* **TASK MATERIAL**
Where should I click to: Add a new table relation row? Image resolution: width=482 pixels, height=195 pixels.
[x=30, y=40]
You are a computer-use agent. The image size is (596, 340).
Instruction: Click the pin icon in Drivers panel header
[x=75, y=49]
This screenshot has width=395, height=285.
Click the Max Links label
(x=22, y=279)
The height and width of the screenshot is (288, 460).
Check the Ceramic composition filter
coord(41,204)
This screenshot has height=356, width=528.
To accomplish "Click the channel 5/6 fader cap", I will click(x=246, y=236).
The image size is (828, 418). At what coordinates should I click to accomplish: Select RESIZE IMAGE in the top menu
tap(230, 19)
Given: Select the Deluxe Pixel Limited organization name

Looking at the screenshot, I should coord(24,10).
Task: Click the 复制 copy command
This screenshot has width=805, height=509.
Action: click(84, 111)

...

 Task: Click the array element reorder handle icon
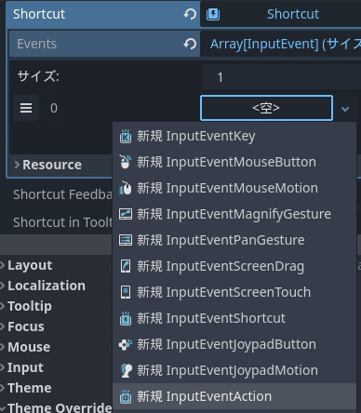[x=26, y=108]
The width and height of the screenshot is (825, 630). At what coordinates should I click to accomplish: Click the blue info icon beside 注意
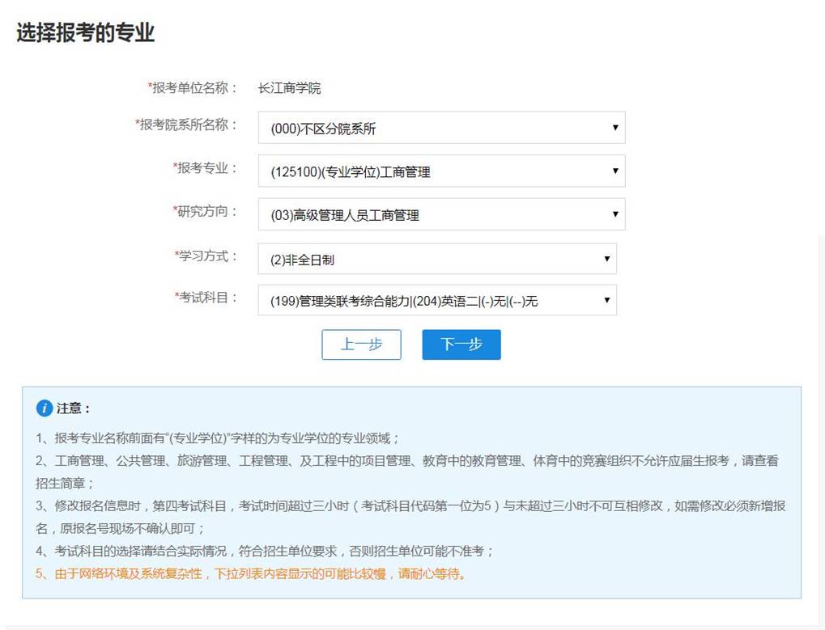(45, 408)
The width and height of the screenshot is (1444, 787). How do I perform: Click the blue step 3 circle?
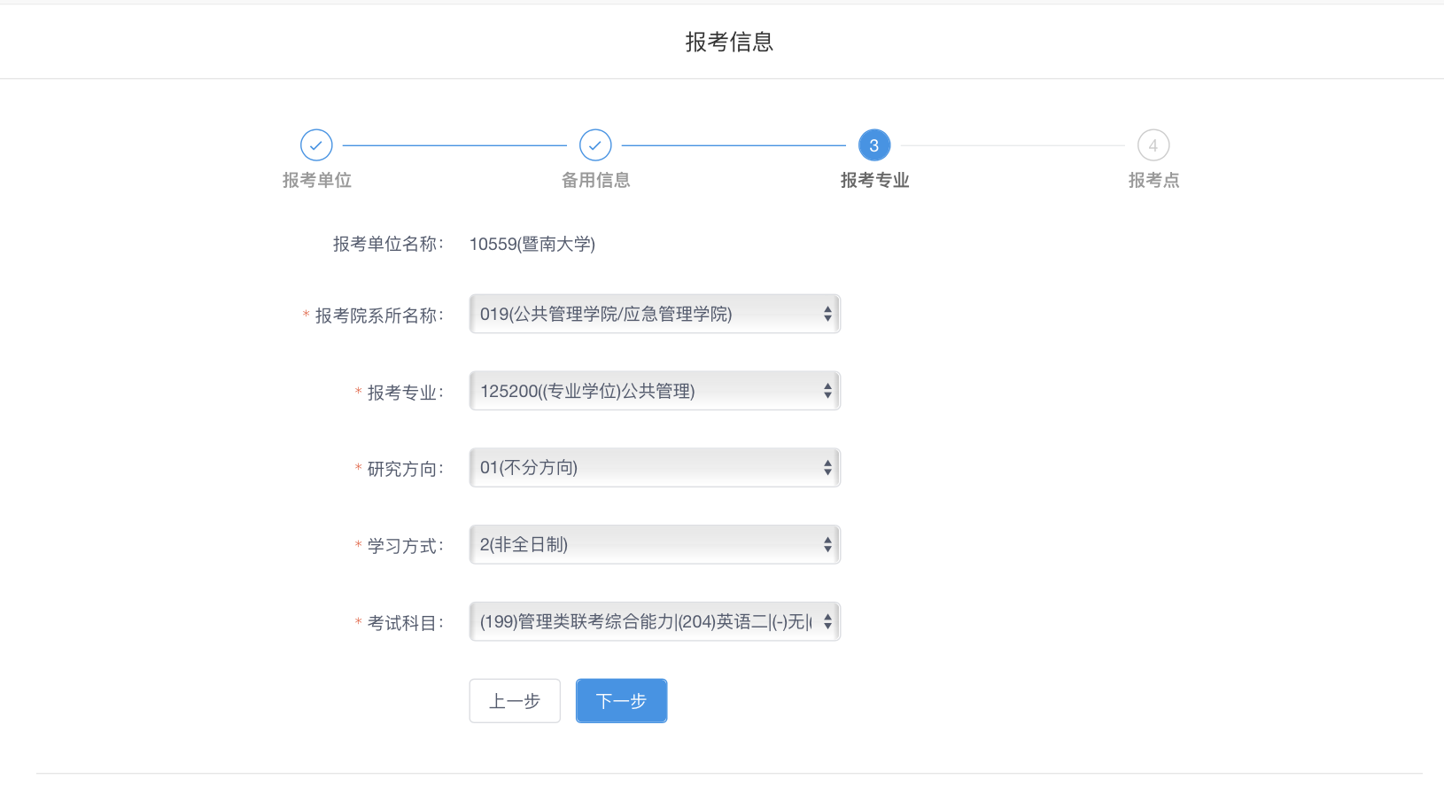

* * *

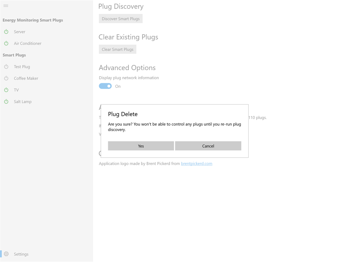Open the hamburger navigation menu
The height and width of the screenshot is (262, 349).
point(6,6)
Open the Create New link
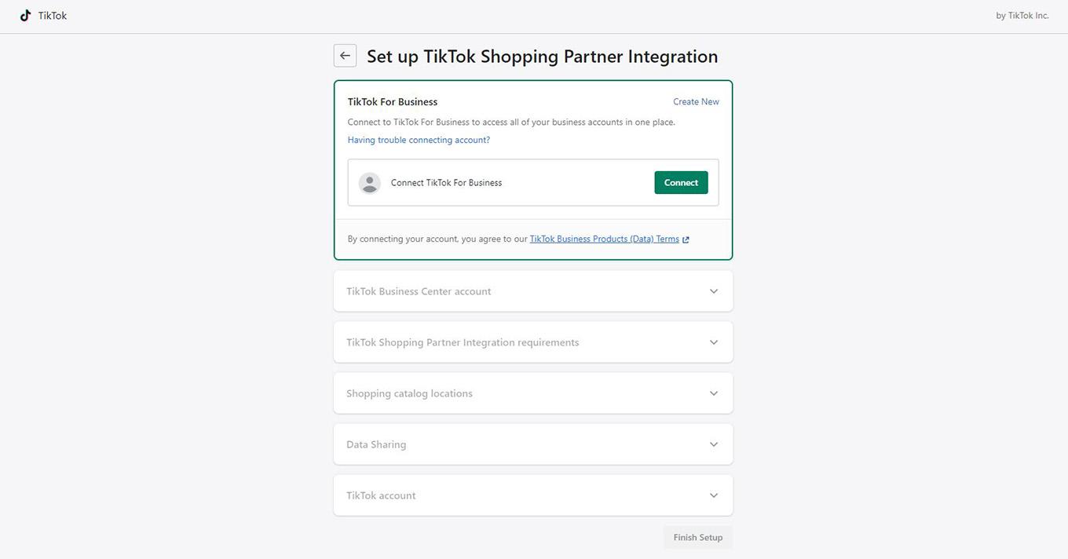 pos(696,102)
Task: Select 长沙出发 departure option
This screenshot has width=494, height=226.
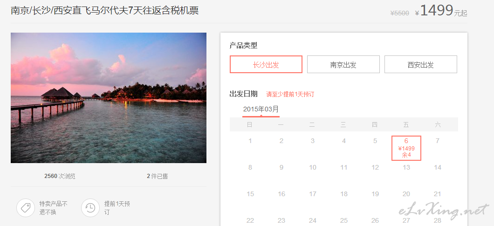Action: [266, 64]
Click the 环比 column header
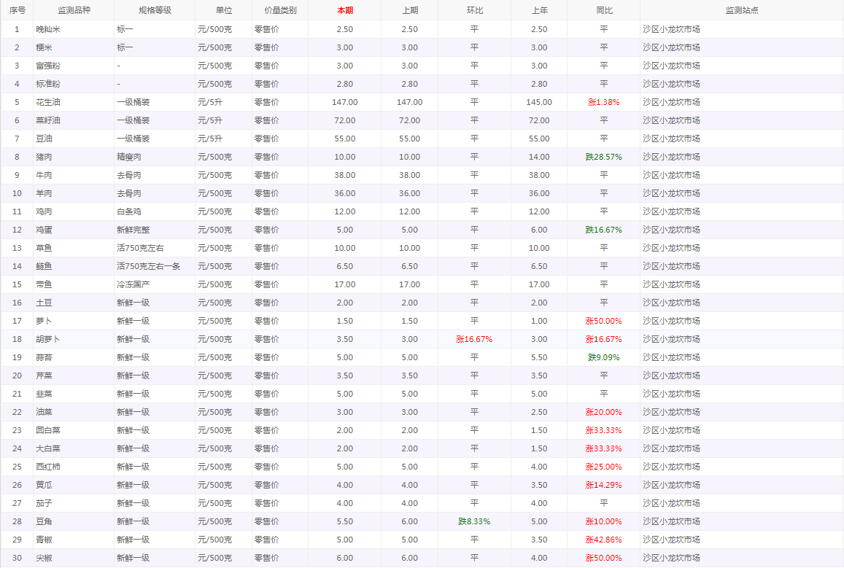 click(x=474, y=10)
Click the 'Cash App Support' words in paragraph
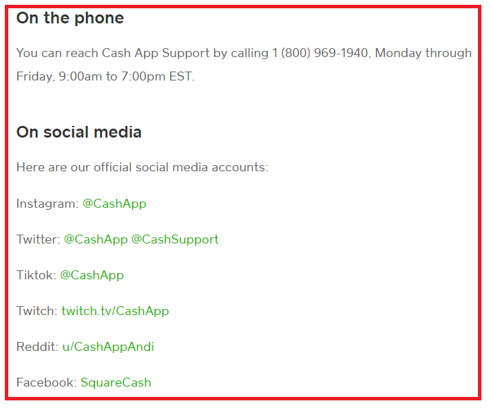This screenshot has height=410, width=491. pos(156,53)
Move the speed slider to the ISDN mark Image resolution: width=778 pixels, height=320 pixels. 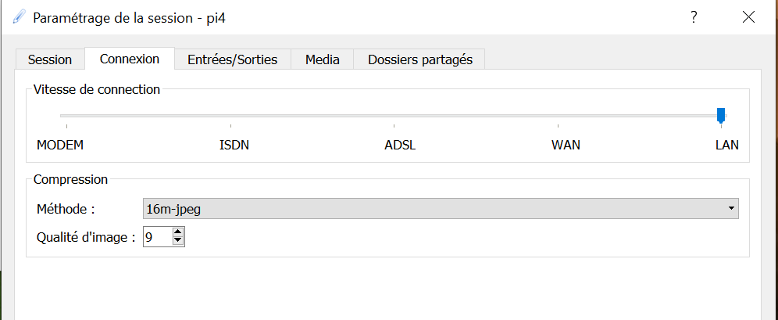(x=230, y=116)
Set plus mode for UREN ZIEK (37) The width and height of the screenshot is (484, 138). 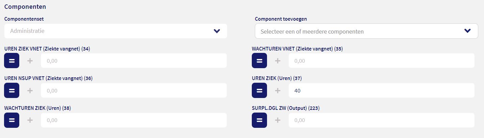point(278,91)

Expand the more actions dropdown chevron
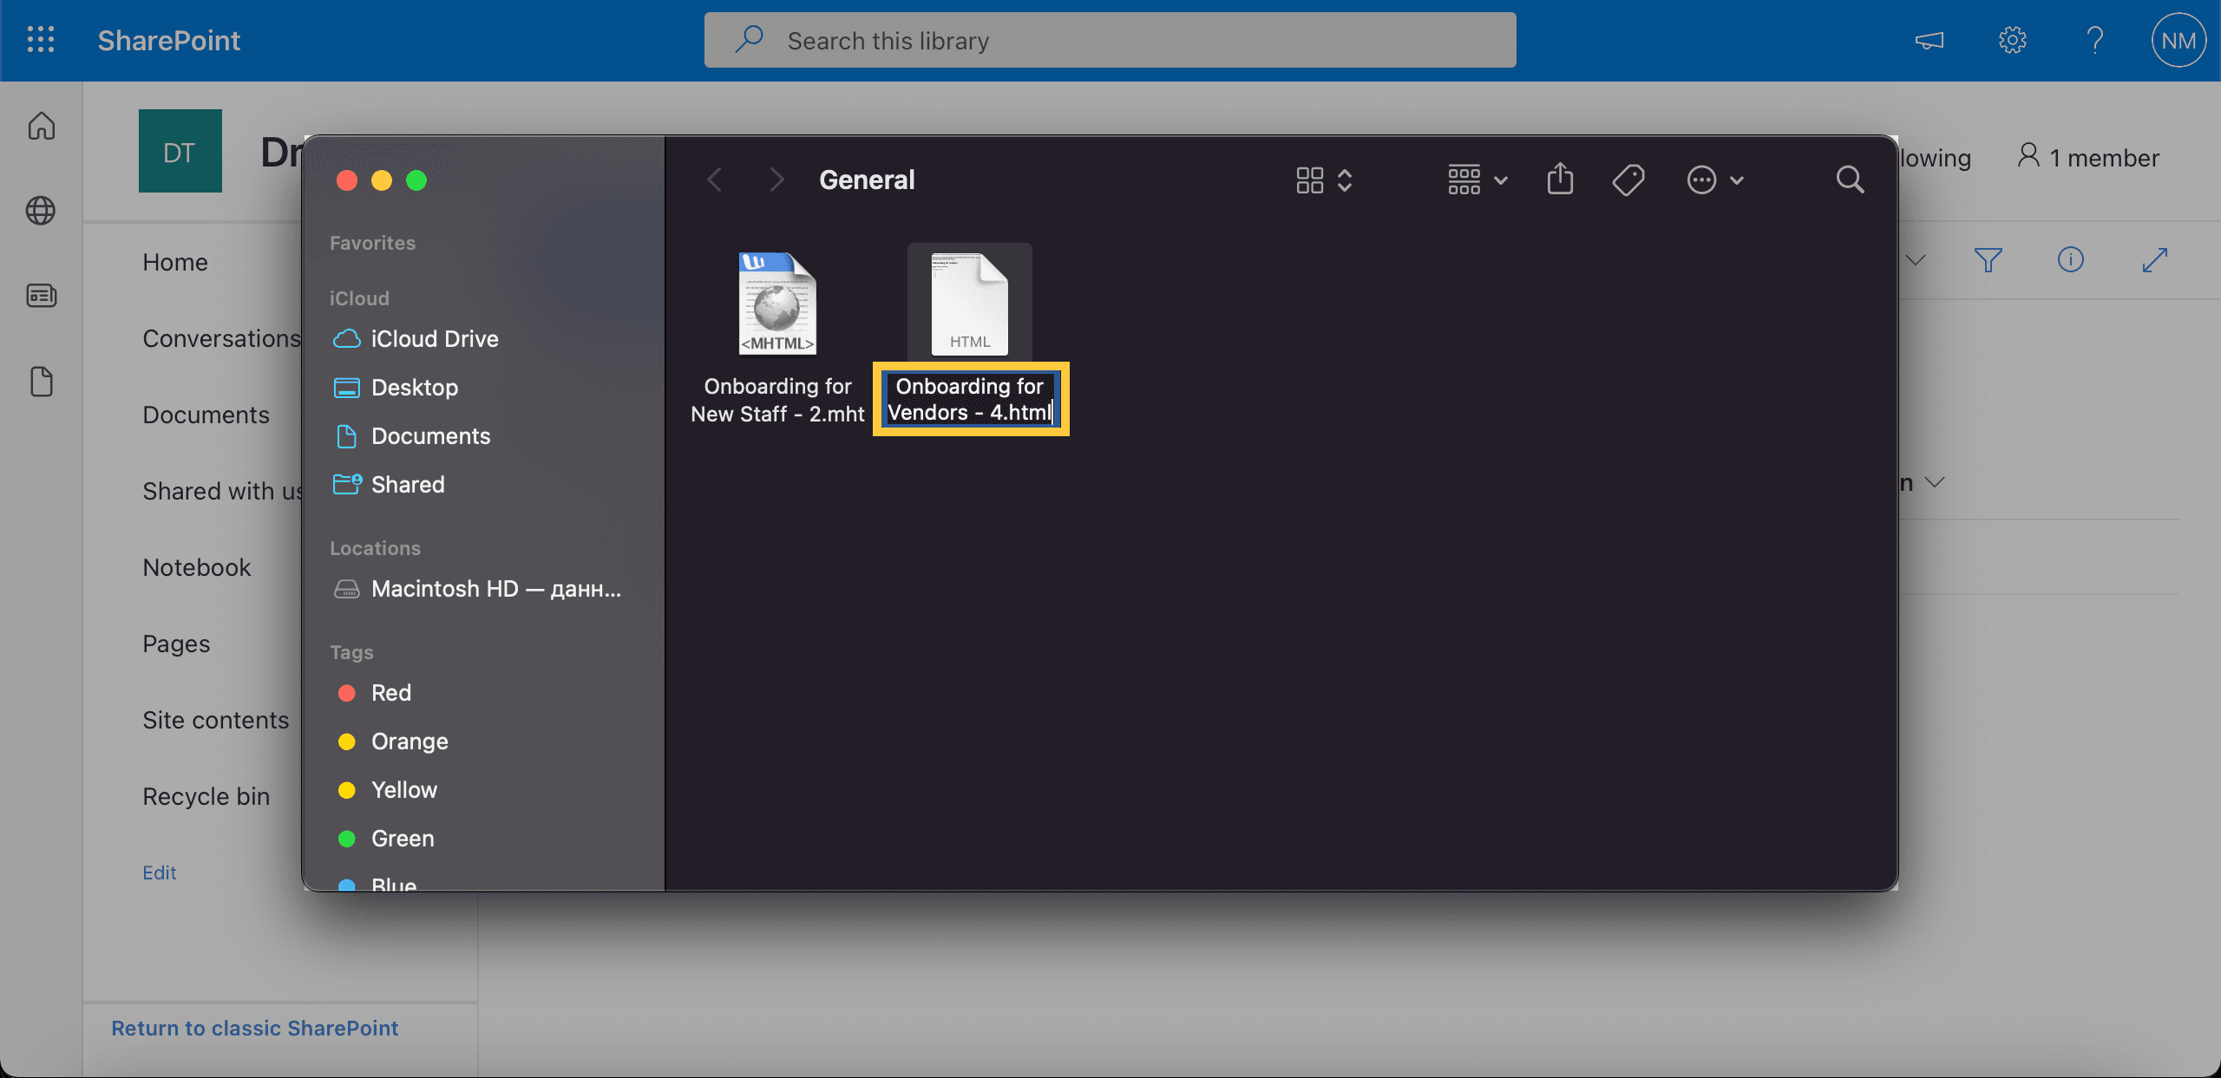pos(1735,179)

* **WORK TASK**
Your answer should be the lines of the listing above between the line holding "This screenshot has width=395, height=285." and the line holding "Task: Click the 复制 copy command", inclusive, restated word for word and alone.

* **RESULT FOR THIS EXERCISE**
This screenshot has width=395, height=285.
Click the Max Links label
(x=22, y=279)
The height and width of the screenshot is (288, 460).
Check the Ceramic composition filter
coord(41,204)
This screenshot has height=356, width=528.
To accomplish "Click the channel 5/6 fader cap", I will click(x=246, y=236).
The image size is (828, 418). At what coordinates should I click to accomplish: Select RESIZE IMAGE in the top menu
tap(230, 19)
Given: Select the Deluxe Pixel Limited organization name

Looking at the screenshot, I should coord(24,10).
Task: Click the 复制 copy command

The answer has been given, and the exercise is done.